Negotiating Better Maintenance Terms

By Ben Worthen
Sun, June 01, 2003

CIO — If there’s one thing that CIOs agree on, it’s maintenance fees. They’re a great value for the money; the upgrades that the fees entitle you to provide the right solution at the right time. In fact, most CIOs write that yearly check with a smile.

And pigs fly. CIOs put maintenance fees in the same category as death and taxes—dreaded yet unavoidable. Licensing a piece of software buys you only the right to use it; if your organization wants support, upgrades and patches, vendors demand an additional annual fee in the ballpark of 17 percent to 20 percent of the up-front cost. A company that purchased a million-dollar ERP package, for example, could pay $200,000 for maintenance every year. Well, that’s $200,000 for the first year of the contract, really, since rates often increase as the contract wears on. "We always have the 3 percent updraft, kind of a cost-of-living increase on all maintenance fees," said Mark Ain, CEO of Kronos, in a conference call discussing his company’s fourth-quarter results for 2002. Ain was explaining to financial analysts that the HR systems manufacturer’s revenue stream would grow every year because Kronos’s customers had no choice but to pay those fees.
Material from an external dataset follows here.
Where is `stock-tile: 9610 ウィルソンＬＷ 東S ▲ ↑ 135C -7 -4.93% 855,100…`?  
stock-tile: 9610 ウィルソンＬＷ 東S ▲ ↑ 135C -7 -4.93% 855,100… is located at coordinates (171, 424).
It’s precisely that attitude that makes CIOs feel they’re being taken advantage of. "I don’t want to go to an extreme and call it extortion," says Doron Cohen, senior vice president and CIO of Canada Life Financial, searching for the right word to express his frustration. But he does, after an extra minute of stewing hardens his conviction. "I’m looking at extortion money, and I’m not happy about it," he says.

"Very often the focus of the people buying is more on ’How much do I have to buy, and What kind of discount can I get?’" says Scott Rosenberg, whose Leonia, N.J.-based company, Miro Consulting, specializes in helping companies negotiate contracts with Oracle. "There’s less focus on ’Now that we have gotten married, what is that marriage going to be like?’"

Until now. The frustration over maintenance fees has taught CIOs to focus on the terms that will shape the vendor-customer relationship before entering into a deal. While in the past those fees have been nonnegotiable, CIOs’ recent insistence on working out favorable terms—combined with the slumping economy—has changed that. They are negotiating better terms up front, renegotiating midcontract and, in some cases, running software without maintenance.

The Problems with Vendors

The problems start with the term maintenance fee, which implies that it covers help desk calls, tech support and other such expenses. The truth, however, is that most of the benefits to a user company are indirect. Twenty percent to 50 percent of the maintenance fees collected by the top 10 major ERP vendors actually go toward the development of future releases, according to a 2002 AMR Research survey of those companies. In this regard, "maintenance" is a misnomer, since the fees represent a steady source of income for software vendors. The annual payment helps them make projections and balance their budgets, both bottom-line boons. Furthermore, annual fees keep the licensing cost artificially low; if vendors charged for support and R&D costs up front, software would be prohibitive for all but the wealthiest of organizations.